** Testo del documento **
####
Elementi di propaganda

Decostruire la propaganda delle mappe

Uno degli strumenti preferiti e più utilizzati per alterare la realtà e la storia del popolo ebraico e del suo ritorno alla terra natia è l’uso volutamente deformato, parziale e falsificato di cartine geografiche e urbane, nonché di dati statistici e demografici.

Tutto questo ha il semplice e immediato scopo di creare ad arte nel lettore la sensazione e la convinzione che la creazione dello Stato di Israele sia stata una impresa di natura “coloniale” o “imperialista” avvenuta ai danni di uno Stato arabo già esistente con una sua strutturata popolazione “nativa” ben radicata sul territorio da “tempo immemore”.

Ma le cosa stanno davvero in questi termini? Mostreremp il modus operandi in atto  per decontestualizzare le immagini e i dati con la precisa volontà di alterare  processi storici e demografici.

Ci limiteremo  in questo articolo a illustrare l’uso deformante delle cartine geografiche, utilissime a scopo propagandistico perchè sono di grande impatto visivo ed emotivo. L’utilizzo delle cartine nel lettore non preparato dà l’illusione di riuscire a capire immediatamente lo stato delle cose. Il più delle volte queste cartine sono replicate sui social media, sui giornali o mostrate in  televisione del tutto acriticamente (nel migliore dei casi) o con il preciso intento strumentale di ingannare il lettore o l’ascoltatore.
####
** Richiesta **
Trascrivi dal testo sulla propaganda delle mappe il passo che comincia con "Decostruire la propaganda" e arriva fino a "statistici e demografici.".

** Righe di dati **
####
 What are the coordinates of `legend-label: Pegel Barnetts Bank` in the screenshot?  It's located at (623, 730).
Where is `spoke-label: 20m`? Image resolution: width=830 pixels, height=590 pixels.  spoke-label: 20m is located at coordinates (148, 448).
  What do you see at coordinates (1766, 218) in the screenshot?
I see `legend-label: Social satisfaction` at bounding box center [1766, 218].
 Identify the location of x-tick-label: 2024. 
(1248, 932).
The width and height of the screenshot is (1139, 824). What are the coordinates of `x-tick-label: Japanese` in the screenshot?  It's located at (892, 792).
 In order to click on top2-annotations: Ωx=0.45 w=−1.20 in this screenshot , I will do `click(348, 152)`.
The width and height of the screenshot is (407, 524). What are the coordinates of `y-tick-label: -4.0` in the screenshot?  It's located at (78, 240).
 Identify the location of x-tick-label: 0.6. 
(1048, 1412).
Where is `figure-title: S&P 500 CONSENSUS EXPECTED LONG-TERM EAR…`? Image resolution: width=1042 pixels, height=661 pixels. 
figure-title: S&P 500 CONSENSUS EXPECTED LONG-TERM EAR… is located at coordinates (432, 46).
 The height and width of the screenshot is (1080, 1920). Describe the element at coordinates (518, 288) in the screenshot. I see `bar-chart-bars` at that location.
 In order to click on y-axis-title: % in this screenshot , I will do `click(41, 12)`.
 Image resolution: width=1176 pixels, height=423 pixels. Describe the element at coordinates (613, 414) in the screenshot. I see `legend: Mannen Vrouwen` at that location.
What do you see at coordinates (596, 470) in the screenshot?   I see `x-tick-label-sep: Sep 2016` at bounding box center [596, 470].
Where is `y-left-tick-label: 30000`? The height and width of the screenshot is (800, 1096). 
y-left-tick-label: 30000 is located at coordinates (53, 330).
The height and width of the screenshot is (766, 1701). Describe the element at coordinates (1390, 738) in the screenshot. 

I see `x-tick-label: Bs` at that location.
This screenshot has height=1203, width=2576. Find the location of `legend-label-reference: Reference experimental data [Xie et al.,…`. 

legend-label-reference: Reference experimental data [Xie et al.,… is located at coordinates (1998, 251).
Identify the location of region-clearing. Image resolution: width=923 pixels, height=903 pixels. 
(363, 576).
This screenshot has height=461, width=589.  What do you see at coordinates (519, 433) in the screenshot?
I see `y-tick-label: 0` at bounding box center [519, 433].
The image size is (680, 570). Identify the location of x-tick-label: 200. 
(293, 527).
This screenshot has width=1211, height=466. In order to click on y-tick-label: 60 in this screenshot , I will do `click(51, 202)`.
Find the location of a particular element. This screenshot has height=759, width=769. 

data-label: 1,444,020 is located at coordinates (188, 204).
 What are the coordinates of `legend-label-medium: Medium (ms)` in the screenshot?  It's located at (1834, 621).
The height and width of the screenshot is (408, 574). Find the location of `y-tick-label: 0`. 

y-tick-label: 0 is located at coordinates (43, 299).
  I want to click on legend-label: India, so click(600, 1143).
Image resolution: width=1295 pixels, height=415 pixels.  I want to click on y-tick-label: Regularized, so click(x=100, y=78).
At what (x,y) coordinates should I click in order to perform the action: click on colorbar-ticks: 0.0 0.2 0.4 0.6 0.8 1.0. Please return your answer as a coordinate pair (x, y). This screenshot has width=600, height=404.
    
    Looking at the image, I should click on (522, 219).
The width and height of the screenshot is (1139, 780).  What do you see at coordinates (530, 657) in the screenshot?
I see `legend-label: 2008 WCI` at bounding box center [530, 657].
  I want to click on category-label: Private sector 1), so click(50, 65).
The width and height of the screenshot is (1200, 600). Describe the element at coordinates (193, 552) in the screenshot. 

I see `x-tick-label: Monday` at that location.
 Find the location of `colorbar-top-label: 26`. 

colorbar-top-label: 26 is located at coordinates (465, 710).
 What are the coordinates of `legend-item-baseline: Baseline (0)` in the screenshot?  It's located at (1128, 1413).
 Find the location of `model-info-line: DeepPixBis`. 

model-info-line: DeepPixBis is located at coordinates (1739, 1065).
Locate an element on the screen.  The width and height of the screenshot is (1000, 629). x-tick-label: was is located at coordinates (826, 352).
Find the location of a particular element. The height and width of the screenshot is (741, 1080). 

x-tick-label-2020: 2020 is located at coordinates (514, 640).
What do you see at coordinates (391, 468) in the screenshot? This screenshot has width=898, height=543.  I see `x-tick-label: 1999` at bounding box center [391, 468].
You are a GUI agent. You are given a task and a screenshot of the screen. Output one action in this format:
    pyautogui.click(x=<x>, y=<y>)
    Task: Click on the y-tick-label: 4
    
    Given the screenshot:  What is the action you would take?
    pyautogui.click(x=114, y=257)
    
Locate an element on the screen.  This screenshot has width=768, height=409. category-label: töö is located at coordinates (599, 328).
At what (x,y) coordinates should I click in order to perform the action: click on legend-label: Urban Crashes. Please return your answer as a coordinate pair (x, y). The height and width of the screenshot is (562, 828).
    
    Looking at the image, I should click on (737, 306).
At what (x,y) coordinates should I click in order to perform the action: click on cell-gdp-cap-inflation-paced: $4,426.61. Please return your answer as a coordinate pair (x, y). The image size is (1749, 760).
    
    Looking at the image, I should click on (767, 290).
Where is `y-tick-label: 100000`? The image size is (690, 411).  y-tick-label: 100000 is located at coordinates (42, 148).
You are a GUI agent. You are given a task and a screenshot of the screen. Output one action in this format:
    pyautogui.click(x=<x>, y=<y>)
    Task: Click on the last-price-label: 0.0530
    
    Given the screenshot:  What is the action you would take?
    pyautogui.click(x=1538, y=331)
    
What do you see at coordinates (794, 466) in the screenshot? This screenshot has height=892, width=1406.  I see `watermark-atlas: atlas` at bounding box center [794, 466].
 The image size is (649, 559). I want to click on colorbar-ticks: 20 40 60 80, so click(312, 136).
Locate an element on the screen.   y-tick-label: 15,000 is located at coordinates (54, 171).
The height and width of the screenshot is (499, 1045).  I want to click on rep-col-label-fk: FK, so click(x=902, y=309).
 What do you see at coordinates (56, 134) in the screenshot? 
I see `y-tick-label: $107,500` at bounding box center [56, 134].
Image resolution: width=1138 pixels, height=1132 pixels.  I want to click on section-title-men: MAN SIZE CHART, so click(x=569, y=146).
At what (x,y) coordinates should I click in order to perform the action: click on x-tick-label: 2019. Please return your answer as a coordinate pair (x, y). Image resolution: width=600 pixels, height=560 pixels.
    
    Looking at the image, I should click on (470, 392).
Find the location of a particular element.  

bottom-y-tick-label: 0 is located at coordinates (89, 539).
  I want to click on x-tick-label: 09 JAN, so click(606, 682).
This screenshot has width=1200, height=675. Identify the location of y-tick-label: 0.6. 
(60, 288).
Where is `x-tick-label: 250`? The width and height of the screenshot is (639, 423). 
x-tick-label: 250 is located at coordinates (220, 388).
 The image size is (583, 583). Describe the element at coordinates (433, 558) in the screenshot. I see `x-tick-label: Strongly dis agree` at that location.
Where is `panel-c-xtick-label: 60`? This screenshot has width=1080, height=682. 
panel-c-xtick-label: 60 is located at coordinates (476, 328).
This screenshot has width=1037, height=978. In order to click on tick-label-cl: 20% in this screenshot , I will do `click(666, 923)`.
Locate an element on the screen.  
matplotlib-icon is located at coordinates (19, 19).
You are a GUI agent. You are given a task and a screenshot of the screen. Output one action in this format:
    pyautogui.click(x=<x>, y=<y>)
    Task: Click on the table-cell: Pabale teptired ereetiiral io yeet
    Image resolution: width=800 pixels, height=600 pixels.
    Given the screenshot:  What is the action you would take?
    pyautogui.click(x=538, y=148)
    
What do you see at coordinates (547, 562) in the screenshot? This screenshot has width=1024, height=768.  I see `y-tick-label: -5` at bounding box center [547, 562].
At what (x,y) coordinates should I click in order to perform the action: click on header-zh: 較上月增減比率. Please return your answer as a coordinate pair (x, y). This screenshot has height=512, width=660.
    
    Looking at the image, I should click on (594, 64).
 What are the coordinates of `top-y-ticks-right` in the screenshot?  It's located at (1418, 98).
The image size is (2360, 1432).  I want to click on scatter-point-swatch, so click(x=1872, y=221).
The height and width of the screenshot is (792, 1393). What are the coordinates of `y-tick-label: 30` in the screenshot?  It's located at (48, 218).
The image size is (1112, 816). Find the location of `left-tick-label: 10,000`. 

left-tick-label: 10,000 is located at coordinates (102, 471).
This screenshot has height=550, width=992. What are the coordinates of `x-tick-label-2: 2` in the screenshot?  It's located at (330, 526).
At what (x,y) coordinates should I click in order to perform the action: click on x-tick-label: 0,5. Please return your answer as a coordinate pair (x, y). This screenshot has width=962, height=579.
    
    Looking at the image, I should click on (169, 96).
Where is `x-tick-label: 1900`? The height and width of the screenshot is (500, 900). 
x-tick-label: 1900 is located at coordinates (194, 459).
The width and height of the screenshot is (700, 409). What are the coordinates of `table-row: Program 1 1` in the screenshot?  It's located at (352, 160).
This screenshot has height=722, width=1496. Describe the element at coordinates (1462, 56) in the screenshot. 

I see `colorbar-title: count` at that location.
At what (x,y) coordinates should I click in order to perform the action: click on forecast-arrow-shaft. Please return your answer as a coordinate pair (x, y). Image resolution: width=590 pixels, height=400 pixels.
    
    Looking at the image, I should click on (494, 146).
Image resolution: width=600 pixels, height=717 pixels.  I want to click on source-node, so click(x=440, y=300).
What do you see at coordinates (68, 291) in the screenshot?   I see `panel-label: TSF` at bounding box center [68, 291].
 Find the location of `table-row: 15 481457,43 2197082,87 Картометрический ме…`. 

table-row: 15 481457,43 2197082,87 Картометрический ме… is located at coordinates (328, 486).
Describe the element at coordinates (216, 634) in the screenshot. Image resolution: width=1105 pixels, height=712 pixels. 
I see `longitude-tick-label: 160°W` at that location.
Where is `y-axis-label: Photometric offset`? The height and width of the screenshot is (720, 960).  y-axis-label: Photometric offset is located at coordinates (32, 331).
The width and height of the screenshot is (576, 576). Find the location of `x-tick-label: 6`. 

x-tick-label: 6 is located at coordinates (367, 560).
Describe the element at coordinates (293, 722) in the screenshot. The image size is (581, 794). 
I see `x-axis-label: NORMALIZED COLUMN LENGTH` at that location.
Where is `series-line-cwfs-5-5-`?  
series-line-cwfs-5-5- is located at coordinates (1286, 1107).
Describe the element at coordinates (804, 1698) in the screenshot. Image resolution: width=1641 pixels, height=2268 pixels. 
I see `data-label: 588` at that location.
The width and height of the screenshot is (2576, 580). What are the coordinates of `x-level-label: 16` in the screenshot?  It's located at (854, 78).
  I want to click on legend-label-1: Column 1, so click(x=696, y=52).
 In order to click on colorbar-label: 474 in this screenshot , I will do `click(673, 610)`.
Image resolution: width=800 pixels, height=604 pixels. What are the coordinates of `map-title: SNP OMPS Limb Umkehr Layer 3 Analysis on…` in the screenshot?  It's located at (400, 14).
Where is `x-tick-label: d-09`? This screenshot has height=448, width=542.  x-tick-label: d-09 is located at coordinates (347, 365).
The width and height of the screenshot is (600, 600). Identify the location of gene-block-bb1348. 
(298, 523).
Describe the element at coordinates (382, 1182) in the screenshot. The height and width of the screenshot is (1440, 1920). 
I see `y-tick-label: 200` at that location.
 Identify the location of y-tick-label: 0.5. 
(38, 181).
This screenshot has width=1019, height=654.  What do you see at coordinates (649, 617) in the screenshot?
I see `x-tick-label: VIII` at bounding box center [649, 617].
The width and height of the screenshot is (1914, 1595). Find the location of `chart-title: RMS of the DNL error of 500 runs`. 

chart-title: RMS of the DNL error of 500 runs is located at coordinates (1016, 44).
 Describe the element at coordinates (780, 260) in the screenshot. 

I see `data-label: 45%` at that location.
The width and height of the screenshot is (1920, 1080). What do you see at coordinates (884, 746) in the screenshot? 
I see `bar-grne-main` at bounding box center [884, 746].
####
** Risposta all'esercizio **
Decostruire la propaganda delle mappe

Uno degli strumenti preferiti e più utilizzati per alterare la realtà e la storia del popolo ebraico e del suo ritorno alla terra natia è l’uso volutamente deformato, parziale e falsificato di cartine geografiche e urbane, nonché di dati statistici e demografici.